Gonzales è accusato dalle autorità giudiziarie iberiche di appartenere ad un gruppo anarchico, con finalità sovversive, denominato “Collettivo Bandiera Nera”. Il “delitto” contestato è quello di appartenere ad un gruppo sovversivo e di fare apologia di reato perchè dedito all’incitamento per il “sovvertimento dell’ordine costituzionale”. Un po’ come accade con gli anarchici nostrani e i militanti no tav. Ma c’è una differenza sostanziale. In Spagna i magistrati hanno scarcerato d’ufficio Gonzales, insieme agli altri coimputati, dopo quattro mesi di detenzione e sottoposto gli stessi alla libertà vigilata. Da noi invece viene applicato il carcere duro preventivo per molto tempo.

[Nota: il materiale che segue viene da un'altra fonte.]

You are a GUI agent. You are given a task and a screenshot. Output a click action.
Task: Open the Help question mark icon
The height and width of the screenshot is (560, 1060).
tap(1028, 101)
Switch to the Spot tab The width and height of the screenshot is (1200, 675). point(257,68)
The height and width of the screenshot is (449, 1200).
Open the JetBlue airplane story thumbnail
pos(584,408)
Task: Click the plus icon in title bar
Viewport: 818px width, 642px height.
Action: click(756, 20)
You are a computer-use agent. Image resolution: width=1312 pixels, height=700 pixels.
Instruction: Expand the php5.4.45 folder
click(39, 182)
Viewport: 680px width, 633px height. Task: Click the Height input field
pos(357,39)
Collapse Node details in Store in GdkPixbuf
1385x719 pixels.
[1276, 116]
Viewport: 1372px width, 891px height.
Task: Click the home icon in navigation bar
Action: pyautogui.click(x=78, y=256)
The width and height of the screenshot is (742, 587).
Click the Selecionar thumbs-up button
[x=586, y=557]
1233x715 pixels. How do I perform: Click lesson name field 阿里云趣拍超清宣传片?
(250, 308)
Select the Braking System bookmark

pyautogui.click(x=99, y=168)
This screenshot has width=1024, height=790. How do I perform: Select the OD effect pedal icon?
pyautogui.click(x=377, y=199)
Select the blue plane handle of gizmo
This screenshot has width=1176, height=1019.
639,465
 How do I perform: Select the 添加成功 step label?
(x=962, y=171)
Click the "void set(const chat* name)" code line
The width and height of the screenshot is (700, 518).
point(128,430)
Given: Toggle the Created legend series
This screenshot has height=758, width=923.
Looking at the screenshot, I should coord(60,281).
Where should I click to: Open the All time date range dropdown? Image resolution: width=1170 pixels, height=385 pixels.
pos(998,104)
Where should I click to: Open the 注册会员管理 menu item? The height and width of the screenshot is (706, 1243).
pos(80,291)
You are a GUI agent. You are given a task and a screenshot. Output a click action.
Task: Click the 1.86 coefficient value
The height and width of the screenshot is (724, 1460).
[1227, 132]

L’avvocato Calia ritiene quindi paradossale che per le stesse ipotesi di reato la Spagna ha ritenuto sufficiente la misura non detentiva, mentre l’amministrazione penitenziaria disponga invece che la detenzione venga eseguita con la sospensione di tutte le regole di trattamento ordinario. Lo stato rinchiude facilmente in regime duro le persone che avrebbero incitato al sovvertimento dell’ordine costituzionale, ma nello stesso tempo, nelle patrie galere, lo stato stesso non rispetta con altrettanta facilità la costituzione. Ovvero la sovverte.